Modeling Process
To model software reliability, the following process or similar procedures should be used.
- Examine the data. Study the nature of the data (fault counts versus times between failures), the unit of analysis (CPU hour , calendar day, week, month, etc.), the data tracking system, data reliability, and any relevant aspects of the data. Plot the data points against time in the form of a scatter diagram, analyze the data informally, and gain an insight into the nature of the process being modeled . For example, observe the trend, fluctuations, and any peculiar patterns and try to associate the data patterns with what was happening in the testing process. As another example, sometimes if the unit of time is too granular (e.g., calendar-time in hours of testing), the noise of the data may become too large relative to the underlying system pattern that we try to model. In that case, a larger time unit such as day or week may yield a better model.
- Select a model or several models to fit the data based on an understanding of the test process, the data, and the assumptions of the models. The plot in step 1 can provide helpful information for model selection.
- Estimate the parameters of the model.
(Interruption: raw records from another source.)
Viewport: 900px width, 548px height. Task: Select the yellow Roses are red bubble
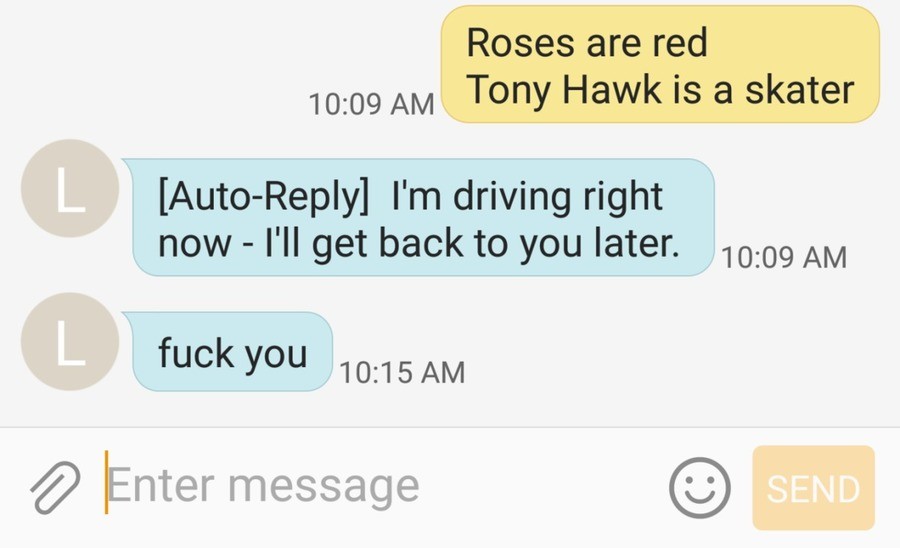(x=660, y=64)
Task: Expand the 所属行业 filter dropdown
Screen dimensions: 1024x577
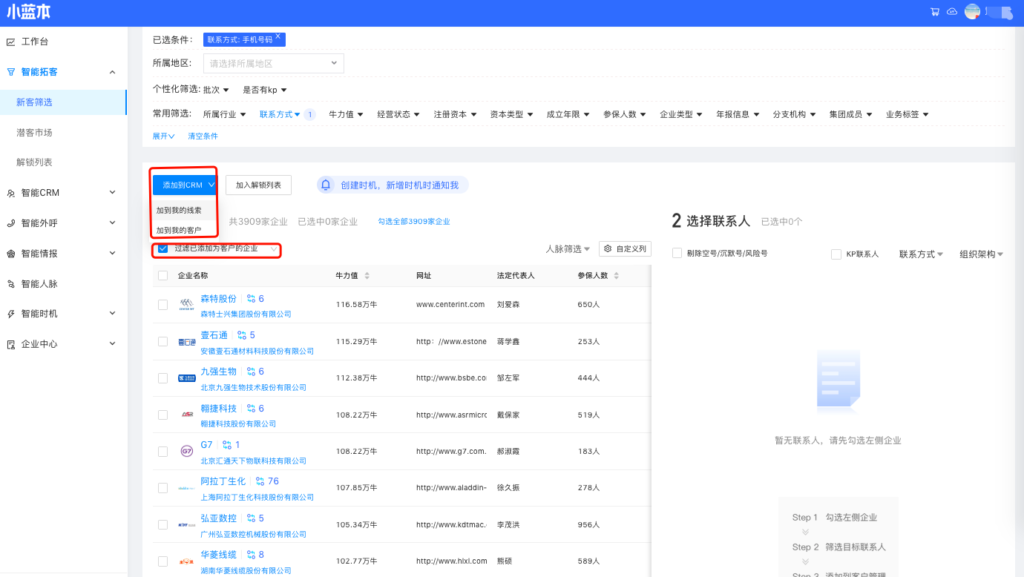Action: point(224,114)
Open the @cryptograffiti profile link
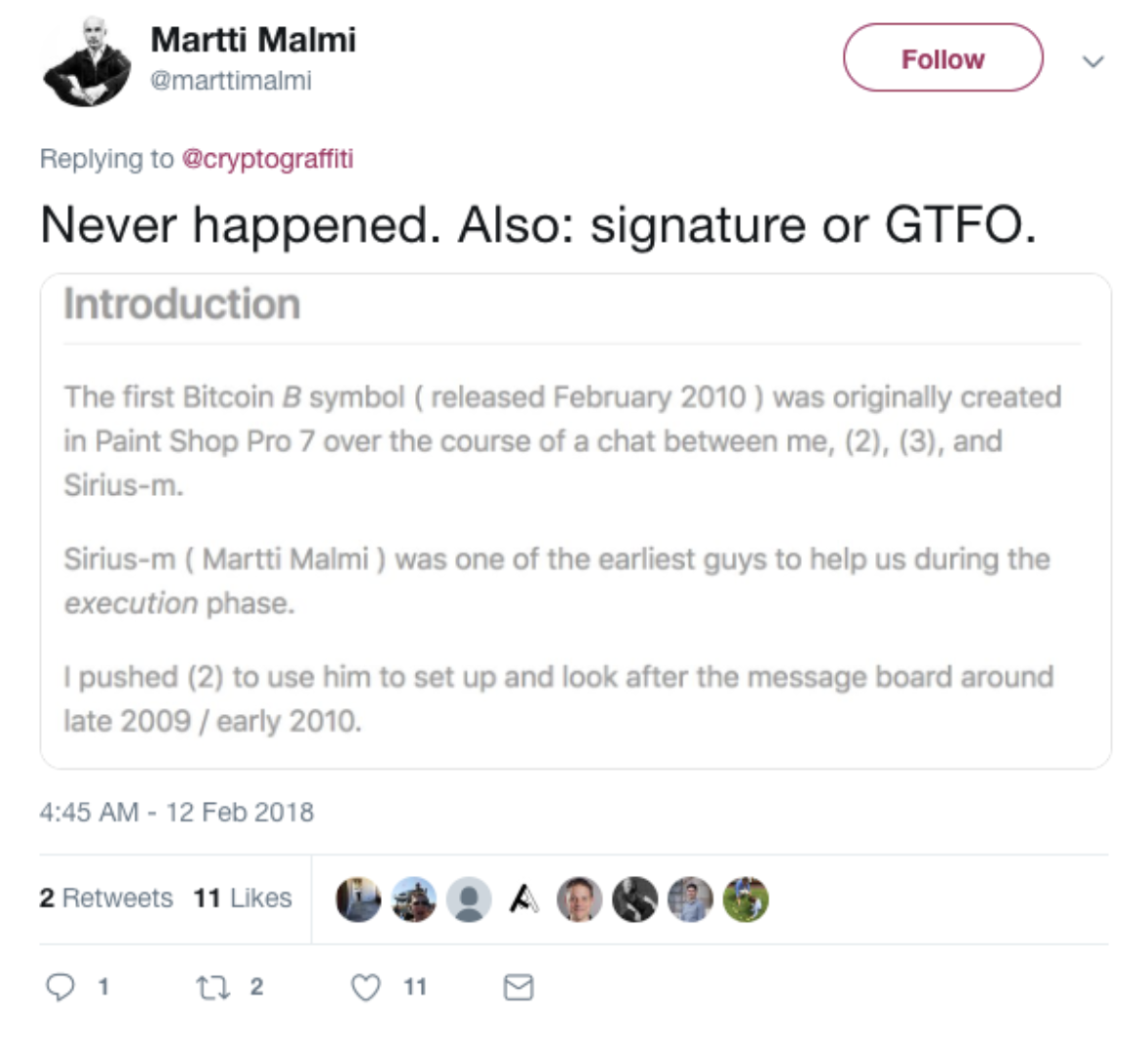This screenshot has height=1064, width=1146. [267, 159]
Different methods may be required depending on the nature of the data. The statistical techniques (e.g., the maximum likelihood method, the least-squares method, or some other method) and the software tools available for use should be considered .
- Obtain the fitted model by substituting the estimates of the parameters into the chosen model. At this stage, you have a specified model for the data set.
- Perform a goodness-of-fit test and assess the reasonableness of the model. If the model does not fit, a more reasonable model should be selected with regard to model assumptions and the nature of the data. For example, is the lack of fit due to a few data points that were affected by extraneous factors? Is the time unit too granular so that the noise of the data obscures the underlying trend?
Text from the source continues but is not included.